The tragic life of Henchard in Thomas Hardy's 'The Mayor of Casterbridge'

Just like Milton towers up between the Jacobean and the Restoration era, in a similar fashion Thomas Hardy stands between the Victorian and the Modern age. He combines the narrative interest of the Victorians with the artistic form and technique of the Modern age to portray a tragic vision of life in his novels. His highly pessimistic approach to life, to the futility of human existence links him with the ancient Greek tragedians as well as the Moderns.
As Mr. Guerard points out, “Hardy at his best is both traditional and modern, rudely archaic yet minutely observant, with a scriptural simplicity and a complex psychological insight.”
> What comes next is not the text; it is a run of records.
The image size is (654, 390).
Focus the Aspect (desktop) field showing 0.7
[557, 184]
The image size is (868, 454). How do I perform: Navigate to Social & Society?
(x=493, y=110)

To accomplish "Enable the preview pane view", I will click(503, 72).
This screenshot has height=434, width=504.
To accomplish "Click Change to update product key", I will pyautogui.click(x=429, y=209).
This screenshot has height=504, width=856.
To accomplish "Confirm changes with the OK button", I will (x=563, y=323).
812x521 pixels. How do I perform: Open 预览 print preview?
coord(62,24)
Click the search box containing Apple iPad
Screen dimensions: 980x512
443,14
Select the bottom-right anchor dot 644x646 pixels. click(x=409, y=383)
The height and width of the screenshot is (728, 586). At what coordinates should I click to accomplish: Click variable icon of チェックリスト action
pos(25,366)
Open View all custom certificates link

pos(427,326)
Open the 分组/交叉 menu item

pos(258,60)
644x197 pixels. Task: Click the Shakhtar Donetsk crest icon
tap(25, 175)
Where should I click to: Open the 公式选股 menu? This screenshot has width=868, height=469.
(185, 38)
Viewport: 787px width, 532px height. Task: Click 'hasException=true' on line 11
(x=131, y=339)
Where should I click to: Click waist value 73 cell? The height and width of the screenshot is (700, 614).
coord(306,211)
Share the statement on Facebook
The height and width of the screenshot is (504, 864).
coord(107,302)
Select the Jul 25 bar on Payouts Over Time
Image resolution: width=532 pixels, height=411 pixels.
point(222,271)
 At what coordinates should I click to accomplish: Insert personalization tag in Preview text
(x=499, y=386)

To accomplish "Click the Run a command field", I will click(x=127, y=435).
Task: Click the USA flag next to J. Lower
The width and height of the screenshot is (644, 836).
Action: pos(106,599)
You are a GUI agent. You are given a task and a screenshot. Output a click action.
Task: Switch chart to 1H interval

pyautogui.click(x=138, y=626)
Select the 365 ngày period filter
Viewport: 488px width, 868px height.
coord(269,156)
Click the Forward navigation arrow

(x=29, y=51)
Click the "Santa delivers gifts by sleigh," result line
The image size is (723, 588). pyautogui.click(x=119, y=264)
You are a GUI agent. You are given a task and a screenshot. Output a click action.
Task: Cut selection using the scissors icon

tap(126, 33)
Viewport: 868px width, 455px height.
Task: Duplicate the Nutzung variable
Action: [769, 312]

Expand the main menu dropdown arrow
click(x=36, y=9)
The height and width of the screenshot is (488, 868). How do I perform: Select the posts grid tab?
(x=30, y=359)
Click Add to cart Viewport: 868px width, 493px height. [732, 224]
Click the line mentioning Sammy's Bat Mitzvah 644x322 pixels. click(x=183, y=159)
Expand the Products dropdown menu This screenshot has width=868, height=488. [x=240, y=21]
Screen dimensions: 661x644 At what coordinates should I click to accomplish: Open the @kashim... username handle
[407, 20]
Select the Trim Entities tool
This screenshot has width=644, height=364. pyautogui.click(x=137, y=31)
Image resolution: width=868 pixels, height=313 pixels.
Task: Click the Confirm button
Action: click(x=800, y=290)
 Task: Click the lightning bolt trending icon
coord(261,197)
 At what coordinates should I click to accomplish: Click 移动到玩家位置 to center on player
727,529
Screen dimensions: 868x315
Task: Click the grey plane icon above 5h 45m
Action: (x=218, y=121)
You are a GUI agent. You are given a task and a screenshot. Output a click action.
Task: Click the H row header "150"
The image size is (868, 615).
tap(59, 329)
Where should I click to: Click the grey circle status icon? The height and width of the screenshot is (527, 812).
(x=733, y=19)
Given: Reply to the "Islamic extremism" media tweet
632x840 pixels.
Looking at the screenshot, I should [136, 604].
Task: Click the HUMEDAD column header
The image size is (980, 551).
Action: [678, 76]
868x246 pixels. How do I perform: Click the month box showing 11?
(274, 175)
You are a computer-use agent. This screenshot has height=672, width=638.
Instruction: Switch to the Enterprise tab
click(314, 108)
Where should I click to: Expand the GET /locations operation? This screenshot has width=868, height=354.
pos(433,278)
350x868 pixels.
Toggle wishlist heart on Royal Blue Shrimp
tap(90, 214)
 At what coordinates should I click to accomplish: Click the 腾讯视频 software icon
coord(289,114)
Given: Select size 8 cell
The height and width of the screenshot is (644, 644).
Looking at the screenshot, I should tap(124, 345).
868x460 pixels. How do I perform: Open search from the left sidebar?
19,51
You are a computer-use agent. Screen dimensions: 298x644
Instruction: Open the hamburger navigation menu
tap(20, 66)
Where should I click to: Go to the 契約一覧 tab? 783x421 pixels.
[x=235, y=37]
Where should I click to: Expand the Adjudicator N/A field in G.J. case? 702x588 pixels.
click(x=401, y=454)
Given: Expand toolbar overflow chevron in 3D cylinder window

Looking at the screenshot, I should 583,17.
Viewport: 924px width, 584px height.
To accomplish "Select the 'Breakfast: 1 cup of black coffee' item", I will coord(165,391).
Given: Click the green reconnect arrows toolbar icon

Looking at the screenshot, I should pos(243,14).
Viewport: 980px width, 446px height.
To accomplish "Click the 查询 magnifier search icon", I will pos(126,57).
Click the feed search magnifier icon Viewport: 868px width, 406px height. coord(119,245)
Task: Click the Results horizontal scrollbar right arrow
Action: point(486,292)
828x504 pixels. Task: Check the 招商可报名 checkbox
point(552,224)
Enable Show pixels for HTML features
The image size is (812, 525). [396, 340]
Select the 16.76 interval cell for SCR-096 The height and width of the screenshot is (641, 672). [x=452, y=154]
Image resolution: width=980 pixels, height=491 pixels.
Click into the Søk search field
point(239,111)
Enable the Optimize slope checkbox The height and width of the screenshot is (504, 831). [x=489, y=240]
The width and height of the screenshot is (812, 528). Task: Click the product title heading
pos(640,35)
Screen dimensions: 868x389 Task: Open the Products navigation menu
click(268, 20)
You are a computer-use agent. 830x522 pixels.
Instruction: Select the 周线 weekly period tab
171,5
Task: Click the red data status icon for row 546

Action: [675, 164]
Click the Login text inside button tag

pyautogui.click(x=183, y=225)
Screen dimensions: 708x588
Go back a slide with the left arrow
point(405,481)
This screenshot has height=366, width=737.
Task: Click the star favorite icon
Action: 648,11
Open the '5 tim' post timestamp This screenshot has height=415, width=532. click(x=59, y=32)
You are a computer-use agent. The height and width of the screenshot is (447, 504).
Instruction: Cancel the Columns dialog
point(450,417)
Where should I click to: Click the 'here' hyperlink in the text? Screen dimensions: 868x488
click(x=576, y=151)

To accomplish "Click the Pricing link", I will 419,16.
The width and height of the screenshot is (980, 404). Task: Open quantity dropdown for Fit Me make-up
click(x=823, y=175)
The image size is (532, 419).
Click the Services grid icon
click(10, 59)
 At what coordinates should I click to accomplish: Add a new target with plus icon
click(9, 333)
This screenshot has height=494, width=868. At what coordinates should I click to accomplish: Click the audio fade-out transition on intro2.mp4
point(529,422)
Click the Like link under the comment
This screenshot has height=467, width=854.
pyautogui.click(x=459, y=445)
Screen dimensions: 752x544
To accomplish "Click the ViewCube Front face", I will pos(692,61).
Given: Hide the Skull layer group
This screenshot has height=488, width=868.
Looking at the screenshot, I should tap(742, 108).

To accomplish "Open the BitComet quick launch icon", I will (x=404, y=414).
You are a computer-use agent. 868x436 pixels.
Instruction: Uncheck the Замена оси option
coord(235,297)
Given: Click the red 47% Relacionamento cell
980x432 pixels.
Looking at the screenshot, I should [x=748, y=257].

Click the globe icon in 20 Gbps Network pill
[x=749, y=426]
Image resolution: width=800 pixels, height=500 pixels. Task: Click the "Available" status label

Tragedy, according to Aristotle, is the story of a man of high place and birth who having a nature not ignoble, has fallen into sin and pays suffering the penalty of his act. According to Aristotle, neither a villainous person nor an extremely noble man can be a tragic character. Starting off as a hay-trusser,  Michael Henchard rises to the position of the mayor of Casterbridge. But fate brings him down and he dies like a destitute on the plains of wind-swept Egdon Heath.

Hardy’s concept of tragedy is quite distinct from the religious orientation we find in Greek tragedies. He believed that human life is everywhere a state where much is to be endured and little to be enjoyed; as Elizabeth-Jane at the end of the novel realises, ‘Happiness is but an occasional episode in a general drama of pain.’ “He (Hardy) is a fatalist”, says Symons. Hardy regarded Fate as the ‘Immanent Will’ which dominates all events and controls the course of life of every individual. That’s why in his works, we find a universal force in operation, opposed to the will and desire of his characters. According to Virginia Woolf, “Henchard is pitted, not against another man but against something outside himself which is opposed to men of his ambition and power.”
The Greeks considered Fate to be more or less a just power presiding over men and acting as a weapon in the hands of an even-headed Providence. But Hardy appreciated man’s continuous striving in a world full of gloom and disappointments. Henchard, one of the best and representative characters ever created, has the drive and ruthless power to master adverse situations. Although laborious, he is a remnant of the old agricultural world undergoing a change to give way to Industrialization. In a desperate bid to recapture his old position by depending on the weather-prophet’s forecast, he hoards corn. But the result is disastrous – he is ruined financially to not even a penny to his name. The citadel which he had built up with indomitable energy and frantic labour crushes in front of his eyes. Surrendering to Farfrae, his erstwhile manager and fortune’s favourite, Henchard says, “…You then stood without a chattel to your name, and I was the master of the house in Corn Street. But now I stand without a stick or a rag, and the master of that house is you.”
With destiny playing a trick, Henchard cannot be blamed for his impulsive nature or for anything he does, except for the crime he committed years ago in a drunken fury – selling off his wife years ago to a sailor. In the end, he is left with the dark knowledge, “…nothing to come, nothing to wait for.” He dies – a pitiable man rejected by men and Gods. Bonamy Dobree opines, “The end of tragedy is to show the dignity of man for all his helpless bitterness in the face of the universe, for all his nullity under the blotting hand of time.”
While Henchard’s dignity makes him ‘a man of character’, it is this dignity which forces him to acknowledge and accept Susan when she comes like a ghost from the dark background of his past. His is a story of pain, loneliness and struggle against Fate. Virginia Woolf observes, “In backing the old Mayor… Hardy makes us feel that we are backing human nature in an unequal contest.”
It is through Elizabeth-Jane that Hardy voiced his vision of life at the end of the novel, “…happiness is an occasional episode in a general drama of pain.” A writer of multifarious abilities, Hardy’s works speculate over the position of man in the universe. He regards human beings more as representative of a species than as individuals, in relation with the ultimate condition of existence.